Figure 2: Schema of RDA algorithm - continuation.
While in the case of unconstrained ordination the information we are interested is mostly about the configuration of samples and species in the ordination diagram, the relative importance of individual ordination axes (measured by their eigenvalues) and ecological interpretation of ordination axes, in the case of constrained ordinations we are more interested in the effect of environmental variables on species composition, namely in the amount of variation these variables explain and whether this variation is significant or not (see Explained variation and Monte Carlo permutation test), which of the available environmental variables are important to explain the variation of studies community (Forward selection) and how to partition the variation explained by different variables or different sets of variables (Variation partitioning).
Canonical correspondence analysis (CCA)
Unimodal constrained ordination method, related to correspondence analysis (CA), with an algorithm derived from redundancy analysis (RDA). The algorithm of RDA is modified in the way that instead of raw species composition data, the set of regressions is done on the matrix, and the weighted multiple regression is used instead of simple multiple regression, where weights are row sums, i.e. the sums of species abundances in individual samples. The requirement for input data is the same as for correspondence analysis - the data must be non-negative integers or presences-absences.
Note that CCA calculates two sets of sample scores: LC scores, and WA scores. LC scores are linear combinations of the columns in the environmental matrix, while WA scores are weighted averages of the species scores. Default plotting of ordination diagrams differ between programs; e.g. in R (library vegan), the samples in CCA ordination plots are using WA scores, while in CANOCO 5 they are plotted using LC scores. Use of each scoring method has its proponents and opponents. The difference when plotted onto the ordination diagram is rather obvious when explanatory (environmental) variables are factors with several levels, or quantitative variables with evenly spaced values (Fig. 3). Remember to report which scores you have chosen to display, whether LC or WA.
Figure 3: Difference between WA and LC scores in CCA. The upper row of figures is CCA calculated using dune data with a factor (Management with four levels) as an explanatory variable. The lower row of figures is CCA calculated using vltava data with quantitative variable (cover of tree and shrub layer, E32) as explanatory; the values in E32 were rounded into nearest tens (ie it contains values like 20, 30, 40, ...). Diagrams in the left column are using WA scores, those in the right column are using LC scores. In Figure (b), the sample scores are all hidden behind the centroids of the management factor. Note that species scores (red plus symbols) are not influenced by the choice of sample scores.

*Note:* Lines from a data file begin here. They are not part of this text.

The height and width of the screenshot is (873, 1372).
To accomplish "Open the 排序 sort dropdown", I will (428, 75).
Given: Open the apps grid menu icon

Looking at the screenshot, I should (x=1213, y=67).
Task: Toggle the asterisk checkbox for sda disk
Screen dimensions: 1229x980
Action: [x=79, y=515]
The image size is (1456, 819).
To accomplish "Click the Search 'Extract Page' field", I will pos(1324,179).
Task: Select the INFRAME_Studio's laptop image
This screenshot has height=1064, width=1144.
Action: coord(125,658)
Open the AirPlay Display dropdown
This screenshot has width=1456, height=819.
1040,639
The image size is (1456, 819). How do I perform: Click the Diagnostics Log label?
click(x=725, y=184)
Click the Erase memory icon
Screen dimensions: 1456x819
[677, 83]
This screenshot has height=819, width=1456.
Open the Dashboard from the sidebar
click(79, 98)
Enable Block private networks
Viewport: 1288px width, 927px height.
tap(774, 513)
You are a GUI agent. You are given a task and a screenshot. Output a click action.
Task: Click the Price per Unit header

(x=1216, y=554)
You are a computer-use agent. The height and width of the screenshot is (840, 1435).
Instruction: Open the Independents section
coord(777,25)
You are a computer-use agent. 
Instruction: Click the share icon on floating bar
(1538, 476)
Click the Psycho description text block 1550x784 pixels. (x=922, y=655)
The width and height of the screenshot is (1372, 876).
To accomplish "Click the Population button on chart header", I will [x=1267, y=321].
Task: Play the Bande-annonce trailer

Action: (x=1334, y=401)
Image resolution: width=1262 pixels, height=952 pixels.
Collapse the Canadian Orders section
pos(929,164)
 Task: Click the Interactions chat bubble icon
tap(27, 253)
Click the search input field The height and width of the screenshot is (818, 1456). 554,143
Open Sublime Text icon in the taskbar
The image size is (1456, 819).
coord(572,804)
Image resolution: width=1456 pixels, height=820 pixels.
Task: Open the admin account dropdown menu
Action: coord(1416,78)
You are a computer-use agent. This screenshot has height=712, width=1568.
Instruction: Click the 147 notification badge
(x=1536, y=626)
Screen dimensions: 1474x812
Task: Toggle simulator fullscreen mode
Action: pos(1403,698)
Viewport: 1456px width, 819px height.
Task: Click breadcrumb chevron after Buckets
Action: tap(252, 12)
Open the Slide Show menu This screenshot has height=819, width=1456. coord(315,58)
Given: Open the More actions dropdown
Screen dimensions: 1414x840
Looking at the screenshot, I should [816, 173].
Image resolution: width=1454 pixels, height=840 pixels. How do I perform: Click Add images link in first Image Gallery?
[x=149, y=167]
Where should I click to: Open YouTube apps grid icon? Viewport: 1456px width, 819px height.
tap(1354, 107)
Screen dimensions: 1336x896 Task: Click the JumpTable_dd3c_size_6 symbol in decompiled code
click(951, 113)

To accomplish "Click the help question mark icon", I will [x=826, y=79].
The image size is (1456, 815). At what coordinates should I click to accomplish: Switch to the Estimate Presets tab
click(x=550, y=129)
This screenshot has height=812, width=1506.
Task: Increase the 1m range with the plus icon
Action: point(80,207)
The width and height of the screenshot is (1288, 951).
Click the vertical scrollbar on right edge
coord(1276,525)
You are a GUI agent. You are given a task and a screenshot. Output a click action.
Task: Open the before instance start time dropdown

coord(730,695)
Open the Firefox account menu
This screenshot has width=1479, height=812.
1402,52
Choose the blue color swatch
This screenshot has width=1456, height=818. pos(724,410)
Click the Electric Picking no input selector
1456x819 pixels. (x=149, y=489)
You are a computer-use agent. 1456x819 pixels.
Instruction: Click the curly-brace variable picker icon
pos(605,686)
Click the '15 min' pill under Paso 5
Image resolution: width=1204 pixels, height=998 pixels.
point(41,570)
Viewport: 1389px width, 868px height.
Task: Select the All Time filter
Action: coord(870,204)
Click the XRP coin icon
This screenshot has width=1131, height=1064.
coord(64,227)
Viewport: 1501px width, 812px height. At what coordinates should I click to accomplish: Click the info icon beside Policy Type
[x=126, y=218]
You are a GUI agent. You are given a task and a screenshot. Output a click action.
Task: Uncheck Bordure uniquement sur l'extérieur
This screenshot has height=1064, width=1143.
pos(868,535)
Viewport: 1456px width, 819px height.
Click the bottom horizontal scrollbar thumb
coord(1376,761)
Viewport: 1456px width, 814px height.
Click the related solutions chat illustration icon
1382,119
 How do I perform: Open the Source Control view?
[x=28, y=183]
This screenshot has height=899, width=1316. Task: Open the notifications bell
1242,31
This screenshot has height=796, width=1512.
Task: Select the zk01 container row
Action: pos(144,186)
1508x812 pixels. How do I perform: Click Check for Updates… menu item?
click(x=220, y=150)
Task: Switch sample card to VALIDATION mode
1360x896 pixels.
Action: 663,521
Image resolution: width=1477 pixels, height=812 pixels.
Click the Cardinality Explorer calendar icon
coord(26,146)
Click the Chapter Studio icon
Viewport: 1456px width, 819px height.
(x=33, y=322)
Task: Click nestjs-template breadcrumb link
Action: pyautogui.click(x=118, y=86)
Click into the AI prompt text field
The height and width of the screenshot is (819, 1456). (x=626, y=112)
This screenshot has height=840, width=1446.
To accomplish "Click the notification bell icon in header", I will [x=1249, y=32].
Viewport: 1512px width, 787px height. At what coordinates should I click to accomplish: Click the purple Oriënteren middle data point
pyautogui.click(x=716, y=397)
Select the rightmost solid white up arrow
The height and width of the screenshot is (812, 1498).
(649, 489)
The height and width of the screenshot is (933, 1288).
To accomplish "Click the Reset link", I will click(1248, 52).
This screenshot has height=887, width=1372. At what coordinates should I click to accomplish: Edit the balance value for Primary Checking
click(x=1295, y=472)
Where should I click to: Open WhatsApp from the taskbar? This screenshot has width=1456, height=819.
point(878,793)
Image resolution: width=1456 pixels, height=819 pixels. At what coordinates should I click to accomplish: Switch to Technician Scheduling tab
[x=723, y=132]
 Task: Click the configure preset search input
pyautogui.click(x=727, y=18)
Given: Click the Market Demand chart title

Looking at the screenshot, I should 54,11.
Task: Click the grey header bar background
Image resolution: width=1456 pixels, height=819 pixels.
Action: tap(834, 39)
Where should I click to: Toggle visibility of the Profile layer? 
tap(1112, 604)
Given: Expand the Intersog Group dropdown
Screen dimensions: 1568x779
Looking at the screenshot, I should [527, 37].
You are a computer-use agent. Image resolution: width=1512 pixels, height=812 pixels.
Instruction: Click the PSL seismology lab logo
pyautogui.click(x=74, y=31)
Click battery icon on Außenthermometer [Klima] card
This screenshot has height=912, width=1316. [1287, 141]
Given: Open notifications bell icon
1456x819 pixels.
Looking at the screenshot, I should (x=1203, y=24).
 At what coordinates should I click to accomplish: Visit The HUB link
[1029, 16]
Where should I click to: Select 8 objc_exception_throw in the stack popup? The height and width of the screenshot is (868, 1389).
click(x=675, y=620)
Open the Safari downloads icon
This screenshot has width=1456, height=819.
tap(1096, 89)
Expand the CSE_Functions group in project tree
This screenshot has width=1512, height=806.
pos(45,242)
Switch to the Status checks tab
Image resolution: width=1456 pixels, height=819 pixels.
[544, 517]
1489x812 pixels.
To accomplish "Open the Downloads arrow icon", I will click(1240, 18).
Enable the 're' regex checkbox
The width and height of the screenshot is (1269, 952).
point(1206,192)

Distance based RDA (db-RDA)
This is RDA applied to the matrix of sample scores calculated by principal coordinate analysis (PCoA). The raw species data are first converted into a dissimilarity matrix using a selected dissimilarity metric, and this matrix is submitted to PCoA. The matrix of site scores on all PCoA ordination axes is then used in RDA instead of the raw species data together with explanatory variables. The benefit of db-RDA is that any distance metric can be applied on the data (i.e. not only Euclidean as in RDA, Hellinger (or few others) as in tb-RDA, or chi-square as in CCA). Care must be applied to avoid negative eigenvalues in PCoA, which would be omitted from the analyses; the solution is to either use only metric (Euclidean) dissimilarities, or to apply transformation which will turn non-metric dissimilarity into metric one (e.g. square root transformation applied on Bray-Curtis dissimilarity), or to use some of the available corrections. Although species information is lost during the calculation of the dissimilarity matrix, if the original matrix of species composition matrix is available, the species scores can be added into the final ordination diagram as weighted means of site score in which they occur or as vectors fitted onto the ordination space.